L'Helicopter Money, c’est-à-dire l'injection de liquidités dans l'économie, est-il le moyen le plus efficace pour redresser l’économie ?
Pour l’instant, la priorité n’est pas encore de redresser l’économie mais d’éviter que la syncope de l’activité économique pendant quelques semaines au moins produise des dégâts durables pour les entreprises, notamment les plus petites et les plus fragiles, les artisans, les consommateurs. C’est seulement quand l’activité économique sera autorisée à repartir qu’il faudra l’accompagner de plans de relance. Ce jour-là, avec des gouvernements encore plus en déficits qu’aujourd’hui, et des banques centrales qui auront utilisé tous leurs moyens conventionnels, il faudra certainement envisager de nouvelles solutions. Il est probable que l’Helicopter Money, ou la « Théorie Monétaire Moderne » en feront partie.
Cette épidémie peut-elle changer le résultat des élections américaines de novembre prochain ?
Il est visible que Donald Trump a initialement largement sous-estimé la gravité de l’épidémie et son enjeu pour les Etats-Unis. Il a été pris en flagrant délit de faute de leadership. De plus, la bonne tenue de l’économie américaine et le parcours enviable de la bourse américaine comptaient parmi ses principaux arguments électoraux. Sa position en vue des élections est donc sensiblement affaiblie aujourd’hui face à son adversaire démocrate probable Joe Biden. Mais près de huit mois nous séparent encore du scrutin présidentiel. L’évolution de la situation soit confirmera les erreurs de jugements de Donald Trump et offrira des cibles considérables d’attaque pour son adversaire, soit au contraire lui donnera l’opportunité de rétablir son image et de souder autour de lui une opinion américaine dans l’adversité. Les jeux sont redevenus très ouverts.
"C’est seulement quand l’activité économique sera autorisée à repartir qu’il faudra l’accompagner de plans de relance"
Des problèmes de liquidité sur les marchés de la dette se font sentir tandis que les spreads sur le segment du High Yield s'élargissent très rapidement. Faut-il tout simplement se détourner des obligations ?

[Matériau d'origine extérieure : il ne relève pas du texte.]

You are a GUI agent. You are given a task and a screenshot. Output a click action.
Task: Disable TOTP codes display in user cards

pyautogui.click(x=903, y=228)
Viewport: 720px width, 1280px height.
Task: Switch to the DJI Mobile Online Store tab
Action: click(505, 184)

Les obligations constituent une classe d’actifs très différentes des actions en ce sens que si l’émetteur ne fait pas faillite, le porteur est sûr de retrouver à l’échéance la valeur nominale de l’action. Par conséquent, le prix des obligations peut être extrêmement volatile, des problèmes de liquidité majeurs peuvent survenir, mais les obligations des émetteurs qui parviendront à ressortir indemnes de cette période sans précédent peuvent dans de telles circonstances offrir des points d’entrée très intéressant. Toute la difficulté pour l’investisseur réside dans la nécessité d’une tolérance très forte à la volatilité, et surtout dans l’exigence d’analyse très précise de la solvabilité des entreprises.
La baisse des marchés financiers offre-t-elle dès à présent un point d'entrée intéressant pour réallouer une partie de ses actifs sur les actions ?
Les marchés financiers sont rentrés dans une période de très forte instabilité non seulement à cause des ramifications de la crise du Coronavirus mais parce que le contexte financier et macroéconomique était devenu très fragile. En effet, depuis une dizaine d’années, l’action des banques centrales avait soutenu une performance inédite des marchés financiers, tandis que la croissance économique réelle demeurait atone. Par conséquent, la crise sanitaire provoquant un choc déflationniste, par chute de la demande, devant lequel les banques centrales et gouvernements sont relativement désarmés, les marchés doivent envisager des conséquences économiques très brutales. Ils vont donc probablement demeurer très instables jusqu’à ce qu’ils réussissent à quantifier ces conséquences.